**Trecho do texto:**
Um estudo que comparou o nível de conhecimento científico de alunos no Brasil e na Itália traz um panorama revelador sobre problemas no ensino da teoria da evolução e seu impacto na formação dos jovens brasileiros. O levantamento sugere que a precária formação científica dos estudantes de ensino médio do país os leva a recorrer a sua bagagem cultural e religiosa para explicar a evolução dos seres vivos e a origem da espécie humana, algo que não se observa entre os italianos, que recebem uma educação científica mais sólida.

O estudo envolveu as equipes de Nélio Bizzo, professor da Faculdade de Educação da Universidade de São Paulo (FE-USP), e de Giuseppe Pelegrini, docente da Universidade de Pádua, na Itália, e baseou-se na aplicação de um questionário padronizado respondido por estudantes de 15 anos de idade dos dois países. No Brasil, 2.404 alunos de 78 colégios públicos e privados de todos os estados brasileiros participaram do levantamento, sorteados aleatoriamente a partir de um plano com rigor estatístico, compondo uma amostra de representação nacional e regional. Os resultados foram publicados na tese de doutorado de Graciela da Silva Oliveira, professora da Universidade Federal do Mato Grosso, que foi defendida em agosto no programa de pós-graduação da FE-USP sob orientação de Bizzo.

O estudo mostra que há uma diferença clara na postura dos estudantes dos dois países frente a conceitos da teoria da evolução. Na Itália, um país de forte tradição católica, concepções de mundo científicas e religiosas coexistem no repertório dos estudantes e só eventualmente entram em conflito, com alguns exemplos de alunos que rejeitam a abordagem científica sobre a origem dos seres humanos e das espécies. Eles, porém, exibem familiaridade com conhecimentos científicos e, se os rejeitam, isso não pode ser explicado por falta de entendimento.

**Bloco de dados:**
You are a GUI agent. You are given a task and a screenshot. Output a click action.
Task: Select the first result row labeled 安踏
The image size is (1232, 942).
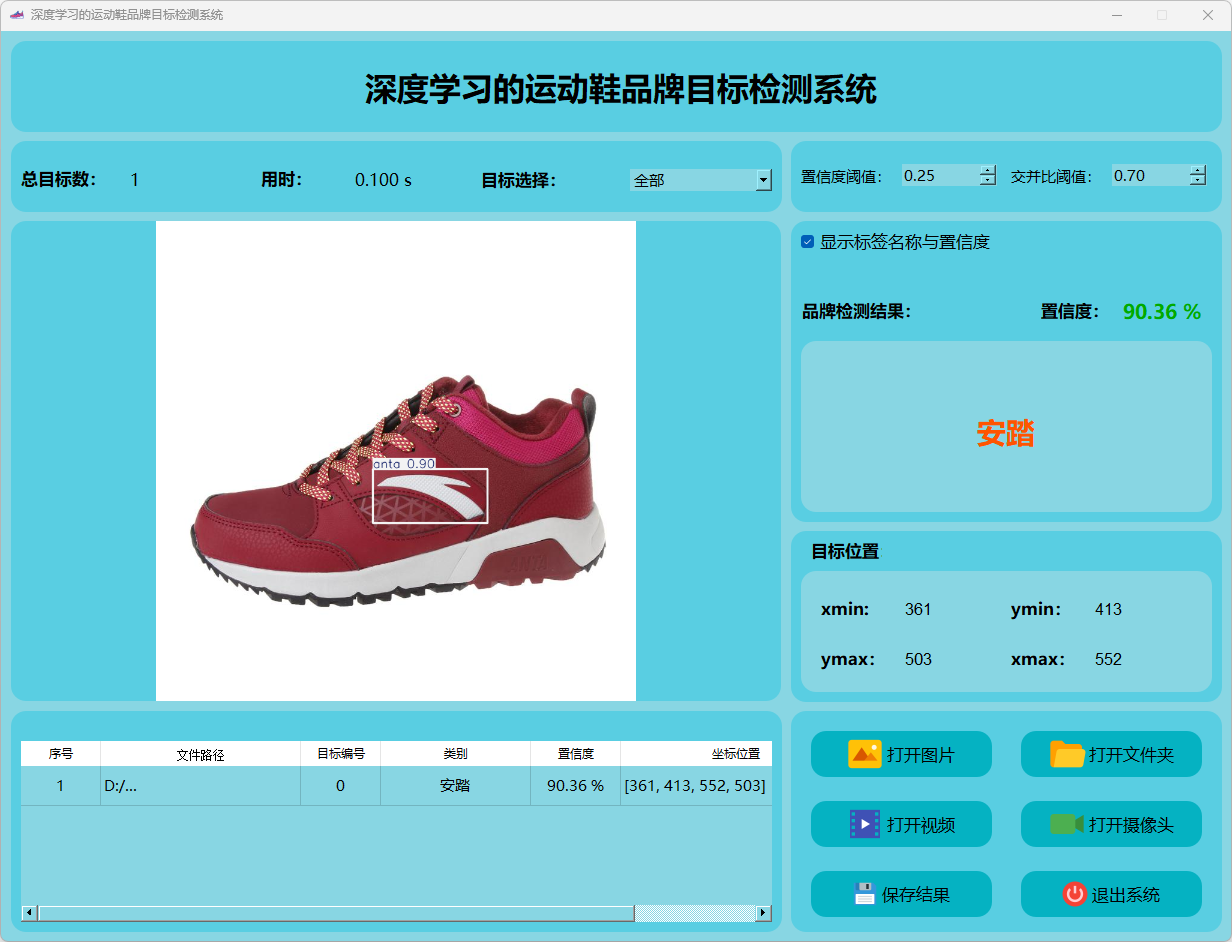point(455,786)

**O que se pede:**
[A] Reescreva o texto sobre o ensino da evolução, começando em "Um estudo que" e terminando em "científica mais sólida.", com "panorama" substituído por "quadro".
[B] Dê sequência ao texto sobre o ensino da evolução no Brasil e na Itália a partir do ponto em que ele termina.
O material não é necessário.

**Respostas por tarefa:**
[A]
Um estudo que comparou o nível de conhecimento científico de alunos no Brasil e na Itália traz um quadro revelador sobre problemas no ensino da teoria da evolução e seu impacto na formação dos jovens brasileiros. O levantamento sugere que a precária formação científica dos estudantes de ensino médio do país os leva a recorrer a sua bagagem cultural e religiosa para explicar a evolução dos seres vivos e a origem da espécie humana, algo que não se observa entre os italianos, que recebem uma educação científica mais sólida.

[B]
Já no Brasil, a realidade é distinta. Falta à maioria dos jovens domínio sobre os conceitos. Por isso, muitos alunos responderam que “não sabem” quando foram indagados se eram falsas ou verdadeiras afirmações como a existência de parentesco entre o ser humano e os outros primatas. “Eles consideram válidas percepções de compreensão mais simples, como a de que os seres vivos mudam ao longo do tempo e que a evolução biológica acontece na natureza, mas se confundem com temas relacionados à ancestralidade comum e à origem humana”, diz Graciela.

A principal explicação para o desempenho distante dos dois países tem relação com a educação científica. “Na Itália, as primeiras noções sobre a teoria evolutiva são mostradas aos alunos nas séries iniciais do ensino fundamental e se sofisticam no conteúdo das aulas ao longo da trajetória escolar”, afirma Bizzo. “Desde os 9 anos de idade as crianças italianas estudam a origem do Homo sapiens, e isso tanto nas aulas de ciências como nas de história.” No mês passado, o Ministério da Educação lançou uma proposta de Base Nacional Comum Curricular (BNC) para o ensino básico do Brasil que será discutida nos próximos meses.

“Essa proposta inclui no currículo do 6º ano do ensino fundamental a história evolutiva das espécies. É um avanço. Falta no currículo brasileiro a história da vida na Terra. Se, por exemplo, a paleontologia estivesse presente no currículo de ciências, a dificuldade dos estudantes seria menor”, afirma Bizzo, que coordena o Núcleo de Pesquisa em Educação, Divulgação e Epistemologia da Evolução (Edevo-Darwin), vinculado à Pró-reitoria de Pesquisa da USP, dentro do qual o levantamento binacional foi feito.

O trabalho será complementado com estudos comparativos feitos com estudantes das ilhas Galápagos, no Pacífico, cuja observação inspirou Charles Darwin a formular a teoria da evolução. Os dados da equipe equatoriana farão parte de uma dissertação de mestrado, na Facultad Latinoamericana de Ciencias Sociales (Flacso), e estão sendo analisados por Adrián Soria, sob orientação do professor Nicolás Cuvi. O processamento de dados, realizado na USP, revelou que a realidade dos jovens que vivem nas ilhas Galápagos, e que têm contato diário com a realidade que influenciou Darwin, está mais próxima daquela dos jovens brasileiros do que da dos italianos.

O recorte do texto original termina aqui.